Michael Gove Michael Gove

Anglo- German attitudes

issue 07 October 2006

One of the most dangerous tastes any British politician can admit to is a tendresse for the Teutonic. During the first world war the Liberal cabinet minister Haldane was compelled to resign because of his pro-German sympathies. It was not that Haldane harboured any political affection for Wilhelmine militarism, or had exhibited any slackness in his war work. He had been one of the most pro-war of Asquith’s divided ministry and as war minister had vigorously prepared British forces for confrontation with Germany. But Haldane was also a sensitive and open-minded intellectual with a deep interest in German culture and philosophy. For that he earned the scorn of contemporary polemicists, with cartoonists depicting him in his library surrounded by volumes of ‘Cant’ and Rudyard Kipling denouncing him as ‘indubitably a Hunnomite’.

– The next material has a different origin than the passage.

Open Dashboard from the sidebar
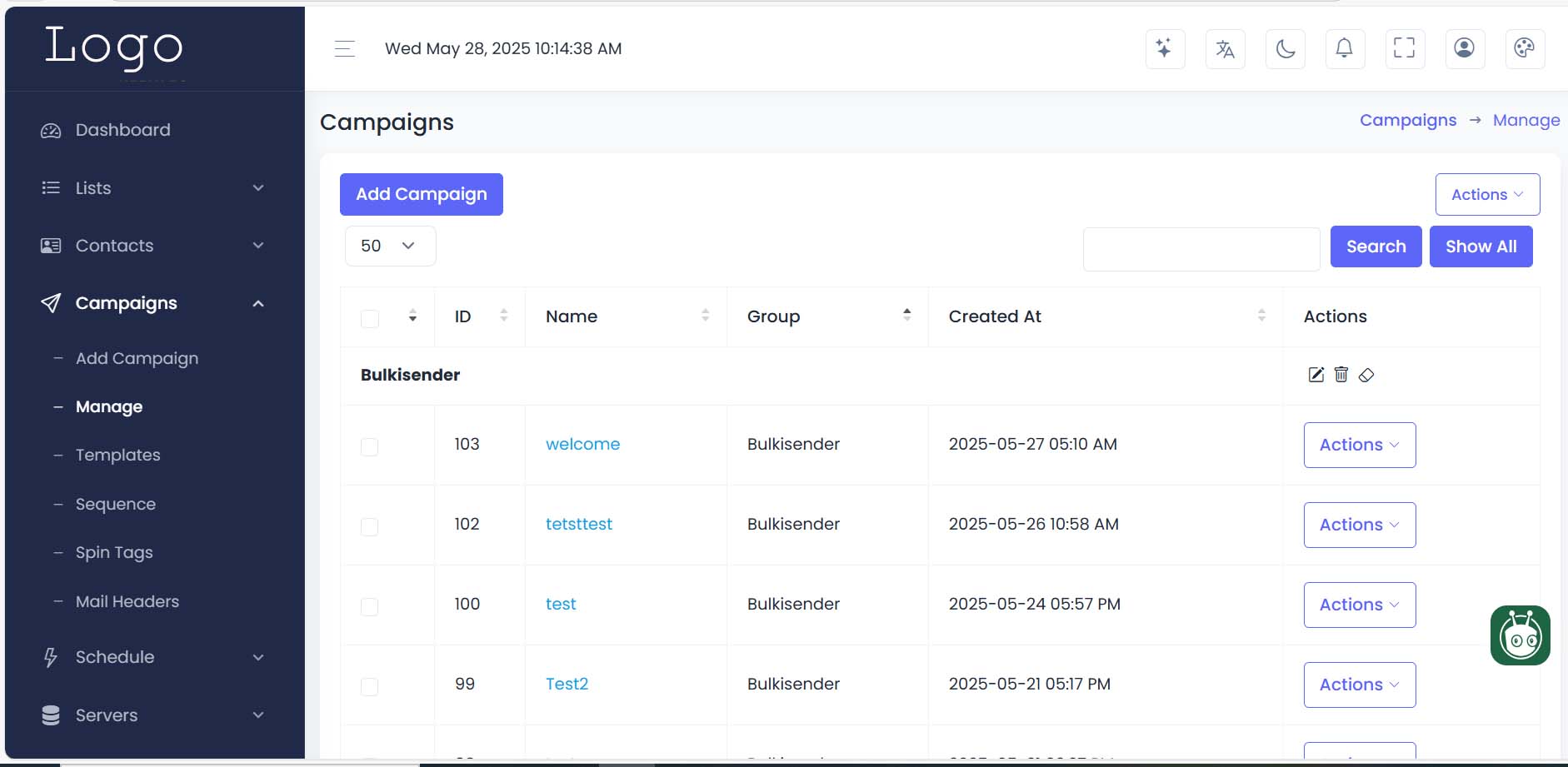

One of the many merits of John Ramsden’s superb book is the calm and thoughtful manner in which he charts how British attitudes to our most significant neighbour have changed over 100 years. The British, once inclined to think of themselves and the Germans as ‘fellow Saxons’, have moved from affection and mutual regard through suspicion and enmity, to all-out conflict, before settling, as we have currently, for a posture which combines elements of superiority, suspicion and envy. It is striking that, while there may well be significant pools of anti-French, and indeed a growing well of anti-American, feeling in British society it’s also clear there are still significant reservoirs of warmth and affection for both nations in Britain, whereas it is hard to detect any similar, open enthusiasm for Germany in our national conversation. The Germans are, it seems, a hard nation for any Briton to confess to liking.

But, as Ramsden shows, for much of our history affection towards the Germans was a natural default position.